Your instructions | Looking at the entries underneath, work out how many lines contain "coordinates". Write only that number.

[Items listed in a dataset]
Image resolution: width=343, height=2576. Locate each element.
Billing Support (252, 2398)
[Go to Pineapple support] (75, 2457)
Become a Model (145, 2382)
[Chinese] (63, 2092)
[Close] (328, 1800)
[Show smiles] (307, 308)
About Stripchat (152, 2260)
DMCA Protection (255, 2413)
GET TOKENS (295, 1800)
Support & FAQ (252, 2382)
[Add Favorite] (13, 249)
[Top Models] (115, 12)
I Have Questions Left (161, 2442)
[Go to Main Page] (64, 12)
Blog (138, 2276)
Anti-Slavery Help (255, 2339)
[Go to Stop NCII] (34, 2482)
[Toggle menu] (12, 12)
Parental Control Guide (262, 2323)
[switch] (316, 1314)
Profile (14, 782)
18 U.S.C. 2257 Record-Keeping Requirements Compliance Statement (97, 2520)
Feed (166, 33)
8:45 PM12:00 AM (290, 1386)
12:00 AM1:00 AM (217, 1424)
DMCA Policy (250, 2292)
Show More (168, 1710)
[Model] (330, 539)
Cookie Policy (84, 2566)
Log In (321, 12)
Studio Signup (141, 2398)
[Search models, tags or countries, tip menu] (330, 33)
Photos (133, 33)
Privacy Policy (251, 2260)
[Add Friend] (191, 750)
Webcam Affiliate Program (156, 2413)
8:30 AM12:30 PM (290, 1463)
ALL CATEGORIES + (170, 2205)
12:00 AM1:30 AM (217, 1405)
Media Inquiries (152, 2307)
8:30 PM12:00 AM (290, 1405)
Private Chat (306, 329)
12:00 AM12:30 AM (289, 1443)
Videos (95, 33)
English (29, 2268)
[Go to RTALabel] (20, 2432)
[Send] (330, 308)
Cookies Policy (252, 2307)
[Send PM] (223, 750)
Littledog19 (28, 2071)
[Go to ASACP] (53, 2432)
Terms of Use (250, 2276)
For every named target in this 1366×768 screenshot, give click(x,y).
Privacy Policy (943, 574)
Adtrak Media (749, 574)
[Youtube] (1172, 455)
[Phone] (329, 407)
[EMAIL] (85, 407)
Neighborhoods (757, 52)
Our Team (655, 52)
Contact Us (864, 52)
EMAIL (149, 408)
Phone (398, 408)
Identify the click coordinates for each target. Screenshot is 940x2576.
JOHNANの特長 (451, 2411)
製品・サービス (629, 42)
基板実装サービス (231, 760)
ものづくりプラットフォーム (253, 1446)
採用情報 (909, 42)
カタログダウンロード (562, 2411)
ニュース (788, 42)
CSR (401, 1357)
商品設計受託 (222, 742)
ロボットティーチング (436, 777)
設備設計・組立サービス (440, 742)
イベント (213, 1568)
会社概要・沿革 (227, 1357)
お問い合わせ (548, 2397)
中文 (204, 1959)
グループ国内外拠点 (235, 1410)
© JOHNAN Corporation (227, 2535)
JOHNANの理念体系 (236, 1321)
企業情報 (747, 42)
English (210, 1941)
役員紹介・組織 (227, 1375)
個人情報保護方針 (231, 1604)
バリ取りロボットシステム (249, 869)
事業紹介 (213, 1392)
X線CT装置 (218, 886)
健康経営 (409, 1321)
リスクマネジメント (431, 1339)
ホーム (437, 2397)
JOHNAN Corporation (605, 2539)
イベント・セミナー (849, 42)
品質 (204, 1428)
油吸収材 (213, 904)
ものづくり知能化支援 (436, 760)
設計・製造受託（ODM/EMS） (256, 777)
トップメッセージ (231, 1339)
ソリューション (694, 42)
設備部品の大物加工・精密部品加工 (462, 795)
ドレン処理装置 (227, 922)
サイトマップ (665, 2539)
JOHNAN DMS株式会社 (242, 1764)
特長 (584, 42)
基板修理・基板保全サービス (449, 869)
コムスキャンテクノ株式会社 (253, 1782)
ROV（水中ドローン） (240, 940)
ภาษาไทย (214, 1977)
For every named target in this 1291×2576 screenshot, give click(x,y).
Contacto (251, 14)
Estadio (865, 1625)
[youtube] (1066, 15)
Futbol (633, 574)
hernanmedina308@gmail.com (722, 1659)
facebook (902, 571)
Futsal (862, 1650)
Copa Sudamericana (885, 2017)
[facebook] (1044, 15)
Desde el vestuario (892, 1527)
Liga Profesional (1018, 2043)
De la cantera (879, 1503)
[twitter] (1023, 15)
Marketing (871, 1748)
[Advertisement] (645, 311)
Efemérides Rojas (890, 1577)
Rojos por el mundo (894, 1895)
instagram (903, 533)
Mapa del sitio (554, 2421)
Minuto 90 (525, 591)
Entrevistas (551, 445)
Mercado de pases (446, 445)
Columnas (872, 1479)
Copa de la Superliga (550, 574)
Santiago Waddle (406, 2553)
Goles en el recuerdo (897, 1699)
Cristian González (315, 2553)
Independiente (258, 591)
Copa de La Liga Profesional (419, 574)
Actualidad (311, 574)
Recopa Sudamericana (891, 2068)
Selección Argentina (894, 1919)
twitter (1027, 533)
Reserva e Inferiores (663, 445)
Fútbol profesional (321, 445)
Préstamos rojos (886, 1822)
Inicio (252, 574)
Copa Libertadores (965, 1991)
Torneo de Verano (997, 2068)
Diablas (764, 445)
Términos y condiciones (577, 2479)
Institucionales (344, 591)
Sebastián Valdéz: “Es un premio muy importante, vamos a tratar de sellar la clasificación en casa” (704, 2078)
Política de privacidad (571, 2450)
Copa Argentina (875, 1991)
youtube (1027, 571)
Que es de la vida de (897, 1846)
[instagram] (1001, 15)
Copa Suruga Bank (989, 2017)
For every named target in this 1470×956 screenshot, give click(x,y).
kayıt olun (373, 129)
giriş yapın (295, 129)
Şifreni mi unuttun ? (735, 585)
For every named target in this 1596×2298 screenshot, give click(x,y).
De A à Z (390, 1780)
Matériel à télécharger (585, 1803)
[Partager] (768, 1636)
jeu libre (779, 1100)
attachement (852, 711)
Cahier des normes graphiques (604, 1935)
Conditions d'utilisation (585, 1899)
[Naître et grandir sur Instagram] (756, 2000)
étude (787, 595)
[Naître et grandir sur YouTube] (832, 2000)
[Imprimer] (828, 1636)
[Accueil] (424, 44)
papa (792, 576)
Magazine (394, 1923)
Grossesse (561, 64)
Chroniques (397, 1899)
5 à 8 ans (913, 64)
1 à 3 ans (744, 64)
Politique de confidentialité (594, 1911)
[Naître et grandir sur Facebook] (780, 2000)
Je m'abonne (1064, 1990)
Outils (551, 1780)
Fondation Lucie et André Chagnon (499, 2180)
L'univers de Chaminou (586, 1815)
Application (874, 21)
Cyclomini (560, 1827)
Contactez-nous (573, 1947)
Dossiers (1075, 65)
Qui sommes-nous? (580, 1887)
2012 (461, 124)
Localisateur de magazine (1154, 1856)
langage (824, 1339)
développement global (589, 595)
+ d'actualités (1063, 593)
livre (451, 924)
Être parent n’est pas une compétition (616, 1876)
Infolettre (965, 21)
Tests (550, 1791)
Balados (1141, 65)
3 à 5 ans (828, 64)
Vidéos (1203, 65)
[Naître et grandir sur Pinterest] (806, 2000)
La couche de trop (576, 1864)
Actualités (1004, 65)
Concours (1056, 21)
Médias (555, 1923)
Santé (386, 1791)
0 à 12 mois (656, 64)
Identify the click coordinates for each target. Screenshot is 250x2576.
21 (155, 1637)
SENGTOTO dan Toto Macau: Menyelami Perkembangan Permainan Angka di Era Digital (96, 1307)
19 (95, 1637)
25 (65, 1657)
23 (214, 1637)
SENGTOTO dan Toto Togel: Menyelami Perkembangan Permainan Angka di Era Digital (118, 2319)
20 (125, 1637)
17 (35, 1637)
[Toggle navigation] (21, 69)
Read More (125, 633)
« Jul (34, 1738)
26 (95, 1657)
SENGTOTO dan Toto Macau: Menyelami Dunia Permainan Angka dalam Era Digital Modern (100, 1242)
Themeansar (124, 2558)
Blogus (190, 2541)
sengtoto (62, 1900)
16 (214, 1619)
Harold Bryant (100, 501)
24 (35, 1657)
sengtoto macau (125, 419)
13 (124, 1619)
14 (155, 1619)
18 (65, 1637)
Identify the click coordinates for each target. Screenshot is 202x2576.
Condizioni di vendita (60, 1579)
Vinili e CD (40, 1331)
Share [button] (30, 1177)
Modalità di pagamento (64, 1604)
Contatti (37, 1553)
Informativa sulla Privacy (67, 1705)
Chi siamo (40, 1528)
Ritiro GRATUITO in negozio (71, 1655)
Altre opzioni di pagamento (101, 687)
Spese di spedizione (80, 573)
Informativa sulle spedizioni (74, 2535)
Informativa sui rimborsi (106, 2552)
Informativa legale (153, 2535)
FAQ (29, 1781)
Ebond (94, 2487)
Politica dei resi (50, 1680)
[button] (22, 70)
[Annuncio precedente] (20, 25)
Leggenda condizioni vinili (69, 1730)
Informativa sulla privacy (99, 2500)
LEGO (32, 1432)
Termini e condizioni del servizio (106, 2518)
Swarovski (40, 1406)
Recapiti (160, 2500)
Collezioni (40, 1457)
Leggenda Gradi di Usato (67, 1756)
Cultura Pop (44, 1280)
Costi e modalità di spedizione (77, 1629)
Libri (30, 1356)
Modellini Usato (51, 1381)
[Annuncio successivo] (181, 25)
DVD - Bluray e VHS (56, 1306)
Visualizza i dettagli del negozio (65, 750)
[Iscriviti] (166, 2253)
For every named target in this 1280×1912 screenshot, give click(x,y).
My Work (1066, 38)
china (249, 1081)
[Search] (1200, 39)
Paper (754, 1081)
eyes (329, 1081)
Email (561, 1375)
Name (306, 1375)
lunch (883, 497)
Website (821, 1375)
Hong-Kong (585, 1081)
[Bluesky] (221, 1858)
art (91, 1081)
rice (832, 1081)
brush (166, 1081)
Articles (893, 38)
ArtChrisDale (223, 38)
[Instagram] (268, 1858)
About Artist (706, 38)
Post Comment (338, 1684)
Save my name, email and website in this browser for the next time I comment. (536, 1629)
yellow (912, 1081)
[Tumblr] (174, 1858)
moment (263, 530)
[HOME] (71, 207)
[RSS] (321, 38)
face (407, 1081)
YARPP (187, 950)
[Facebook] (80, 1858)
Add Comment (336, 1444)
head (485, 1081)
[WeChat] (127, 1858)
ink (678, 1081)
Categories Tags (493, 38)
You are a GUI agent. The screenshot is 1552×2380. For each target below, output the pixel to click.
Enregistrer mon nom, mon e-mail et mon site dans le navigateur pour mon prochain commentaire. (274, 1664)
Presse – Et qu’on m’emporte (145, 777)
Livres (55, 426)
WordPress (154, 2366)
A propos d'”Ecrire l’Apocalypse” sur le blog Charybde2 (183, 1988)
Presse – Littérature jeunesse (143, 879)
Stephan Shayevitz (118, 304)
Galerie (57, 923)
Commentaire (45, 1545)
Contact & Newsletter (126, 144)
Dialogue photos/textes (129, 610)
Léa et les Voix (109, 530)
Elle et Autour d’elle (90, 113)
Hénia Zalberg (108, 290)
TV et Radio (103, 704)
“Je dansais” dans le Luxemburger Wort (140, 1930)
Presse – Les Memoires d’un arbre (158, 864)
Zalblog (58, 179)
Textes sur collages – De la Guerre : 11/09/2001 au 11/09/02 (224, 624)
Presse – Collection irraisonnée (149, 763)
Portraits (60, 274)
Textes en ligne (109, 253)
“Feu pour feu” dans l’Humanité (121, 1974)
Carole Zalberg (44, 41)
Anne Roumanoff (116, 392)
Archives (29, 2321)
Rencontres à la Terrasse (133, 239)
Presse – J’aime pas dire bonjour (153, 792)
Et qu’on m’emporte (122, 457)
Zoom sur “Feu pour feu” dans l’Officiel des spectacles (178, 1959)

Task response | 3